Twitter has an article called Working with Timelines that discusses this technique.
Hi,
I have a POST web method to get token and data as shown below.
To get token –> used Postman service POST method :API link and in the body segment used the below method call to get the token.
{
“method”:”Authentication::login”,
“args”:{
“email”:”emailadress”,
“password”:”XXXXXX”
}
}
Can I do the same in M query ? To get data, a different method is called using the token received above.
Thanks,
Paddu
Hi,
I’ve just this post for setting up a conection with filemaker.
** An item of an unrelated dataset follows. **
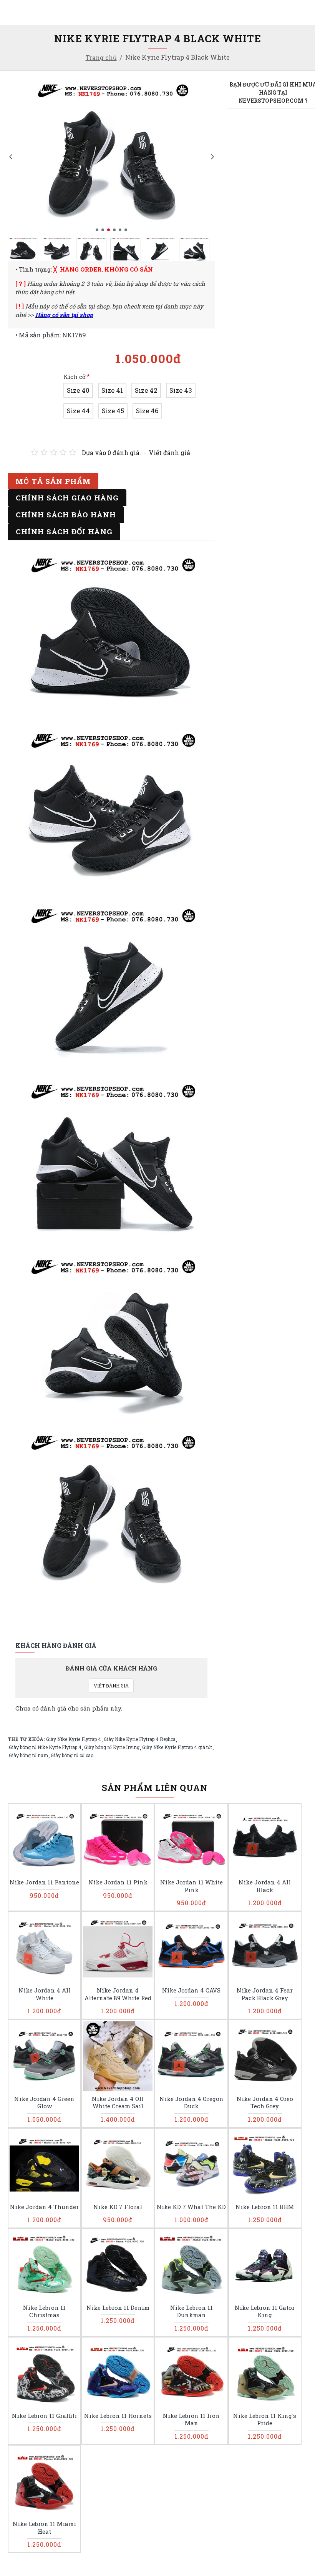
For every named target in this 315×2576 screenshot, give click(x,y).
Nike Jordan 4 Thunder (44, 2207)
The only step I’m missing is to get the response token as text.
It says in dutch: Expression.Error: Kan operator & niet toepassen op typen Text en Record.
When I make the expression: “bearer “& AccessToken.
How can i get AccessToken as tekst.
Regards Leo
Hello Chris,
I got this working today, but my question is about the completeness of the tweets – it seems not all of the text is retrieved – do you know of this problem and any solution for it?
Please see the notes section above. The Twitter API returns 100 rows at a time, so multiple API calls are required to get more results. The technique for doing so is beyond the scope of this post.
Hello Chris,
Is there a way to extract last 7 days or for that matter any specific date range tweets using JSON?
Hi, for some reasons I am unable to get all the tweets even when the count =100 and I have about 118 tweets in total.
Hey Chris, I would like to thank you to have posted that. It helped me a lot. Cheers
Hi Chris, thanks for this great tutorial! I keep getting a (400) bad request error and it says failed to get contents (from the search url). Any idea what I might be doing wrong?
Hi Chris, I came here from Curbal.com to see if I could make this work. I think Twitter have amended their authorization methods or something on the new developers.twitter.com interface. Anyway, your code didn’t work for me. An error message was that PowerBI was expecting json to be sent back but html was sent instead – something like that anyway. It would be great if you could update for Curbal and for the rest of the world! But maybe it’s impossible now? I don’t know.
Hi Chris, Your blog post has been really helpful. Thank you for sharing this wonderful tutorial. I did this and its perfect. !!
Thank you for the post. It helped a lot!